__Task details__.
Only the lines from the one containing "The height and" through the final line below belong in the output, copied exactly and without pictures.

__Dataset items__.
*** Begin section ***

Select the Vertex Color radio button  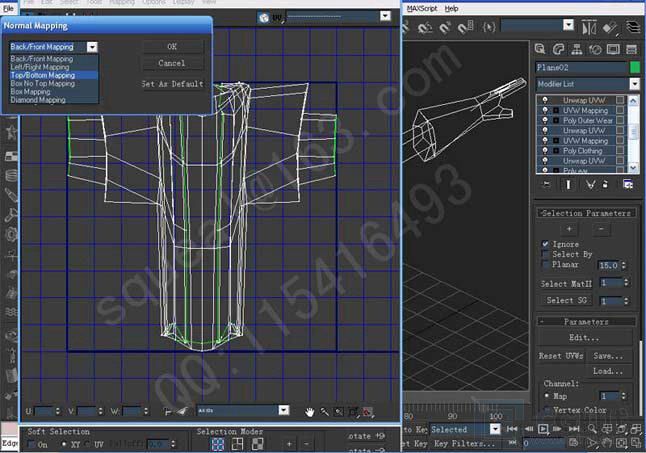pyautogui.click(x=546, y=410)

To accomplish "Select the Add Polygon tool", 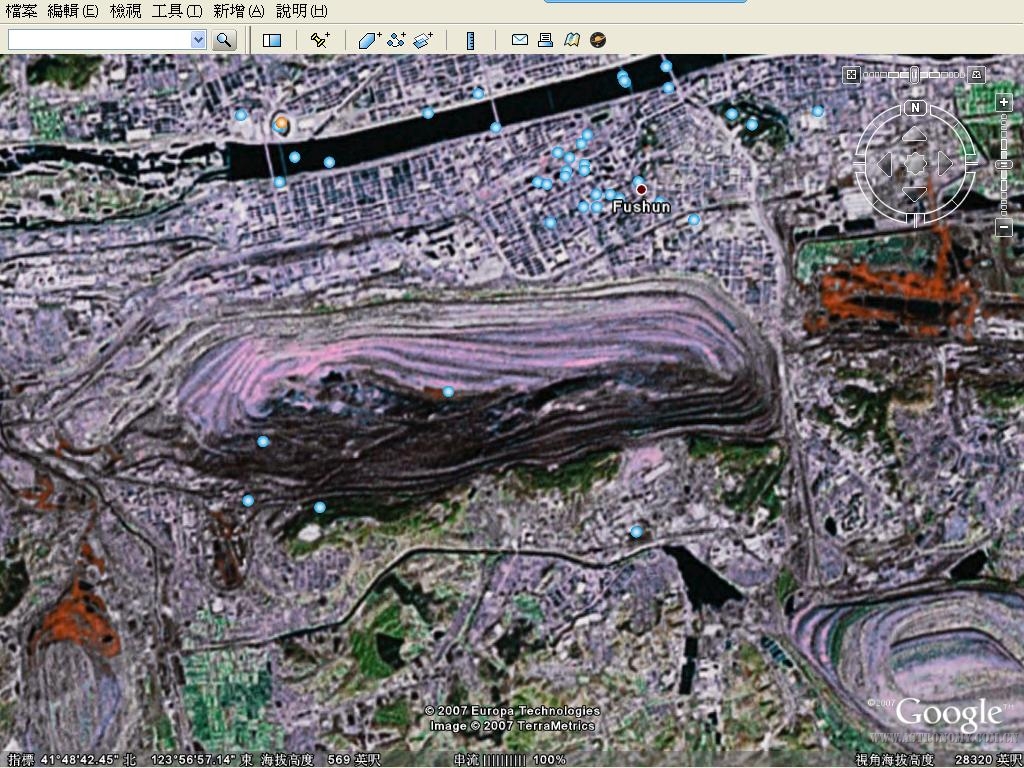I will point(369,40).
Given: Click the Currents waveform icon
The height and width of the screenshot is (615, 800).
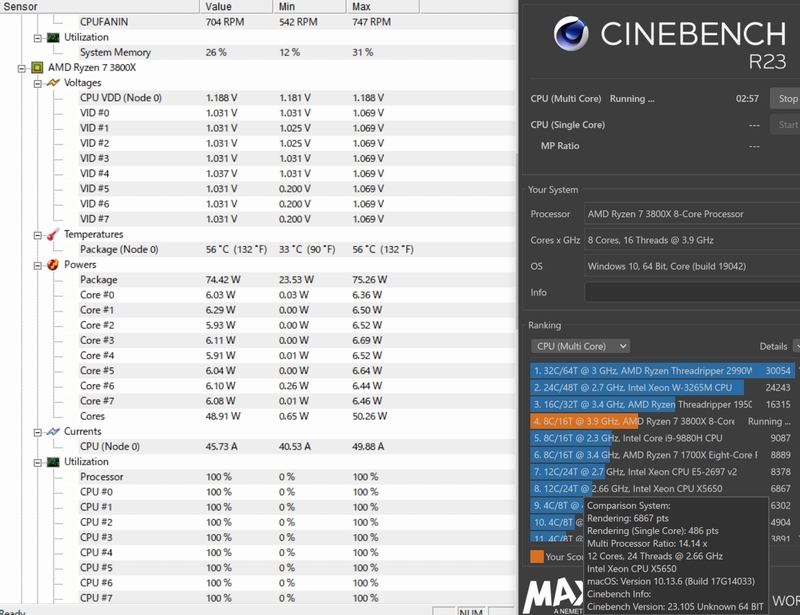Looking at the screenshot, I should pyautogui.click(x=53, y=431).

*** End section ***

__Answer for the task__.
The height and width of the screenshot is (615, 800).
Looking at the screenshot, I should pyautogui.click(x=53, y=431).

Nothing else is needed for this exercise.